A favor de la primera se da su carácter claramente táctico y
el deseo de no entorpecer los dos procesos electorales en marcha, el 28 A
y el 26 M, sobre todo el último. El riesgo es perpetuar el autonomismo.
A favor de la segunda, aparte de su función estratégica, la
conveniencia de polarizar las posiciones a fin de conducir las
elecciones mencionadas con espíritu referendario: independencia sí o no.
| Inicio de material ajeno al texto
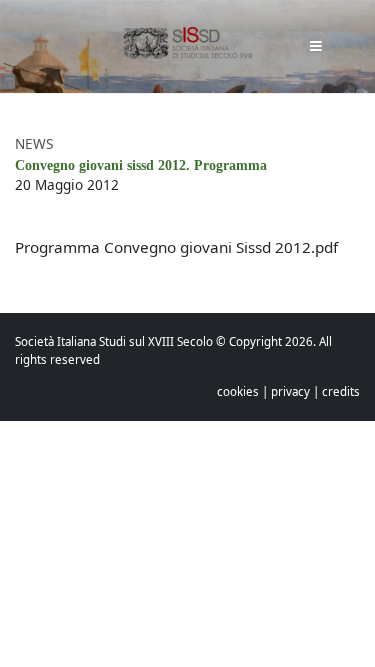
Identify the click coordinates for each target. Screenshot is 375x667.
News (34, 143)
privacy (290, 391)
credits (341, 391)
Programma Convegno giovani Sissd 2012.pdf (176, 247)
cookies (238, 391)
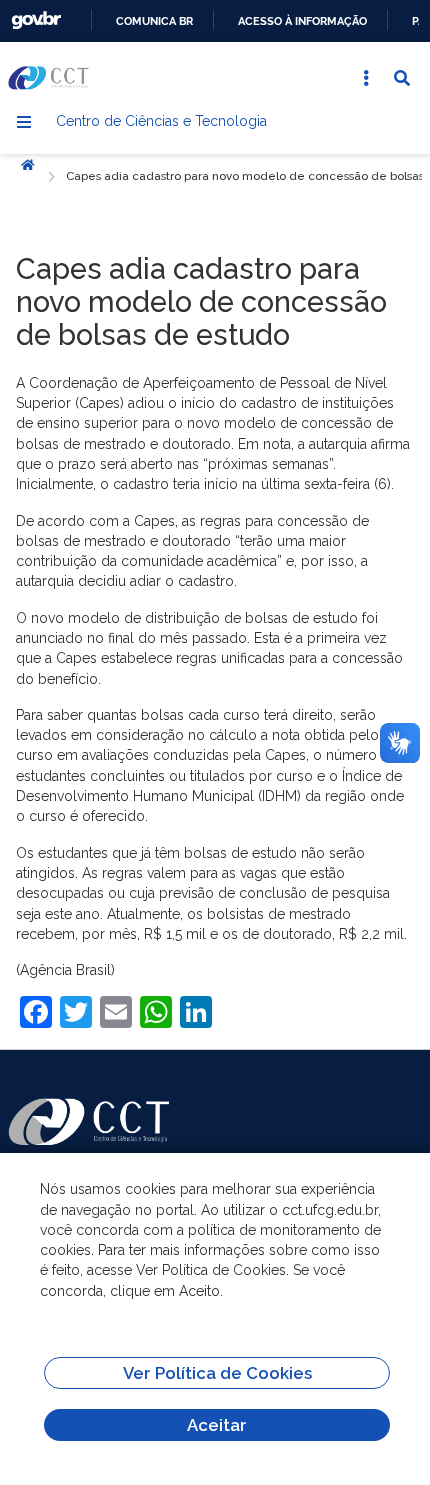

El riesgo es que la polarización desemboque en situación de
ingobernabilidad.
Tarde o temprano, esa confrontación ha de darse.
El
sábado pasado, como se sabe, nos manifestamos 120.000 personas en
Madrid por la libertad de los presas políticas, el retorno de las
exiliados y el derecho de autodeterminación. "Mentira", braman los
medios españoles, "érais cuatro gatos mal contados. ¿De dónde sacas los
120.000? Ya, de los medios extranjeros, todos antiespañoles. Pues menos
mirar esos medios y más leer el ABC".
Fuéramos
cuatro gatos o 120.000, el presidente nos lo dejó claro a la media hora
de terminar el acto. Mientras gobierne el PSOE no habrá independencia
de Catalunya, ni autodeterminación, ni referéndum.
Y coronó al día
siguiente: "Convivencia, siempre; independencia, nunca". Fórmula
telegráfica que le ahorra explicar a la rendida audencia cómo será
posible la convivencia entre dos partes, una de las cuales niega a la
otra por la fuerza el ejercicio de un derecho que reclama el 80 por
ciento de la población.
Difícil,
¿eh? Algún asesor podía sugerirle que, en lugar de "convivencia",
resucitara la vieja y amargada " conllevancia" de Ortega. Y, así, vamos
avanzando hacia atrás.
Caramba con los insignificantes lazos amarillos.